Prosecutors said Gustavo Ramos-Martinez was 18 in May 1998 when he fatally stabbed and raped 86-year-old Helen Sabraw before bludgeoning 75-year-old Wallace Siegel to death with a dumbbell in separate apartments at an assisted-living community near Flamingo Road and Maryland Parkway.
Bockhorst and her husband, Steven, watched six days of testimony and arguments in Ramos-Martinez’s bench trial, in which District Judge Douglas Herndon weighed the evidence rather than a jury.
The judge found Ramos-Martinez guilty of two counts of first-degree murder with use of a deadly weapon and one count of sexual assault with use of a deadly weapon.
A bloody palm print on the corner of page 7C of a Las Vegas Review-Journal from May 15, 1998, found near Siegel’s body linked Ramos-Martinez to the slayings, prosecutors said. He was arrested in 2010 after he gave a DNA sample while serving time in federal prison on an illegal immigration charge.
Herndon is scheduled to sentence the defendant in September.
Throughout the trial, prosecutors displayed gruesome crime scene images of the apartment where Katherine Bockhorst’s father, Mark Sabraw, who has since died, found his mother dead.
“For her sake and for his, I needed to be here,” Bockhorst said after the judge announced his verdict. “She was like my second mother. I am who I am today because of her. I know she would do the same for me.”
Ramos-Martinez lived less than a quarter-mile from where the killings occurred but denied to police that he had ever been to the property, prosecutors said.
Defense attorney Abel Yanez tried to argue that Siegel’s son, Jack, had a financial motive to kill his father. Jack Siegel’s siblings had chosen him to care for his father because he was not working at the time, Yanez said. But prosecutors told the judge that Jack Siegel had been “forensically eliminated” as a suspect.

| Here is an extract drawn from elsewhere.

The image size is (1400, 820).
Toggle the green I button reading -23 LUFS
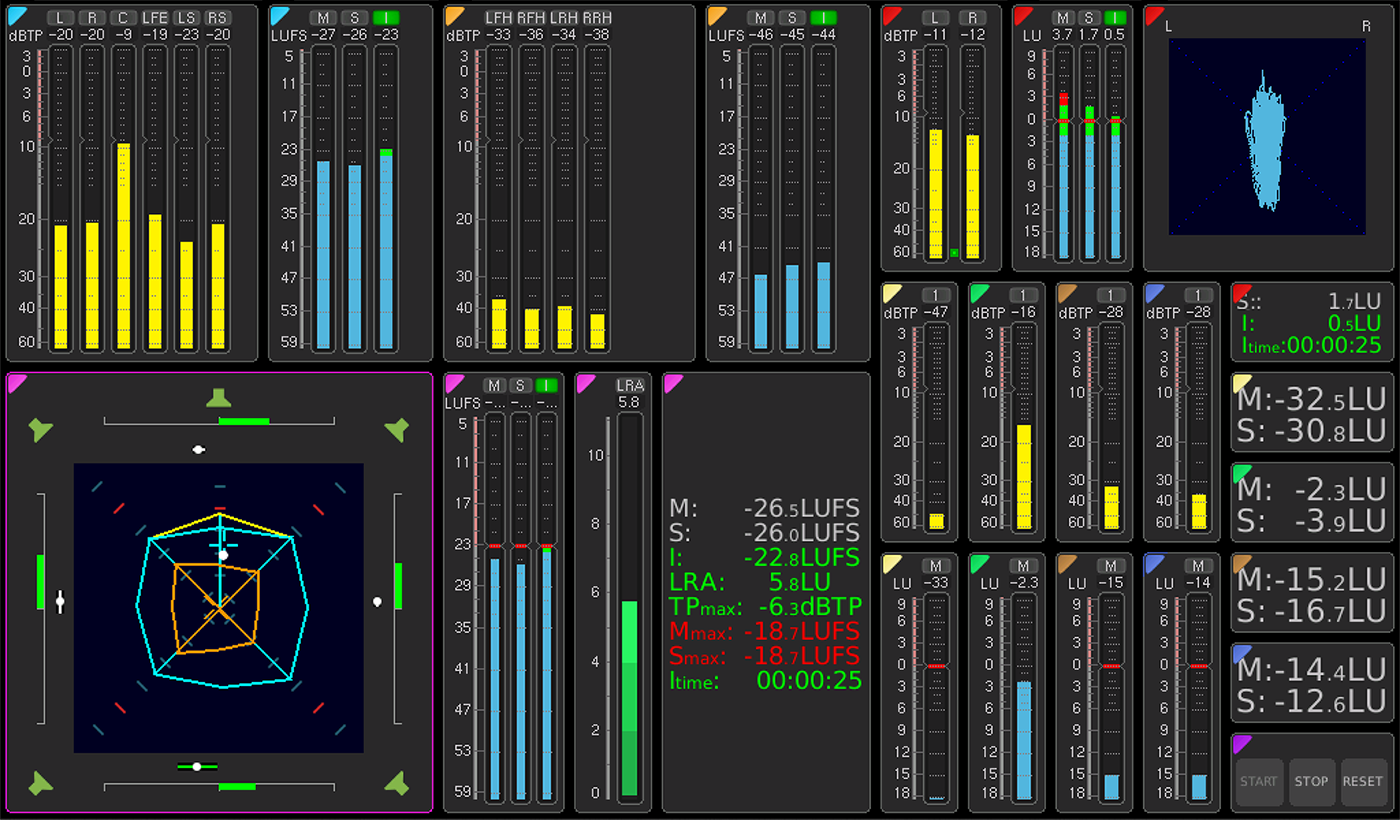tap(385, 18)
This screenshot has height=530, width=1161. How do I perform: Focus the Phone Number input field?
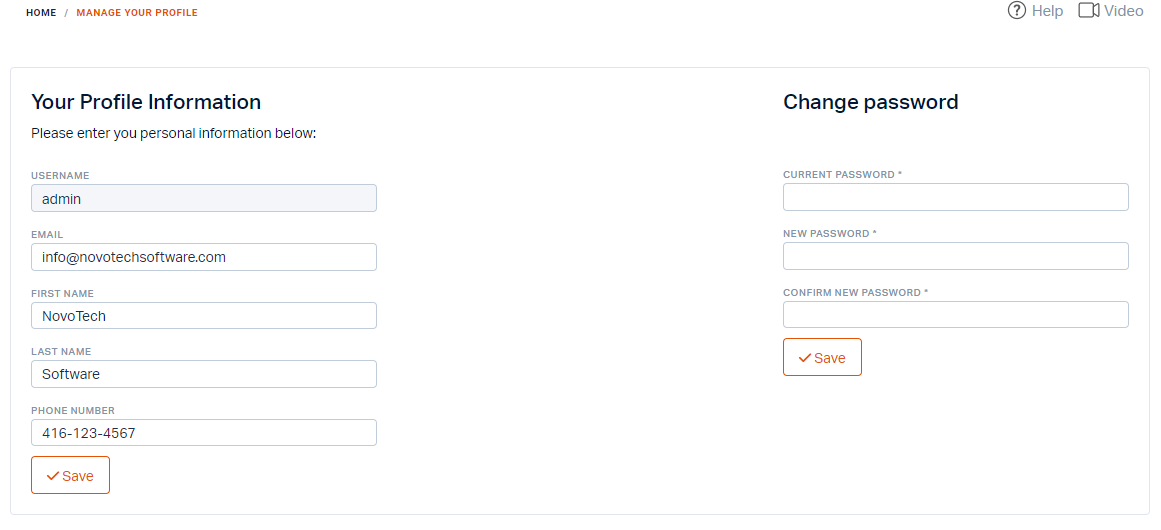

About a year ago, prosecutors agreed to withdraw the possibility of the death penalty for Ramos-Martinez after his attorneys argued that he was not mentally capable of facing capital punishment.
In the nine years he has been in custody awaiting trial, Ramos-Martinez, now 39, has lost sight in one eye and has diminishing vision in the other, his attorneys also said.
Bockhorst spent years checking with Metro detectives until she received a short text message from her father that stated the killer had been found.
A few months before the trial, Bockhorst had a simple, yet meaningful black tattoo inked into the underside of her right wrist: an infinity symbol looped into “hearts of love” and in the shape of a butterfly as a sign of peace.
She looks at it and thinks of Sabraw, the woman she remembers as “Gram.”
Still, Ramos-Martinez’s conviction, Bockhorst said, “doesn’t answer any of the questions as to why. The only person that’s ever going to know that is the defendant and the people who fought for their lives.”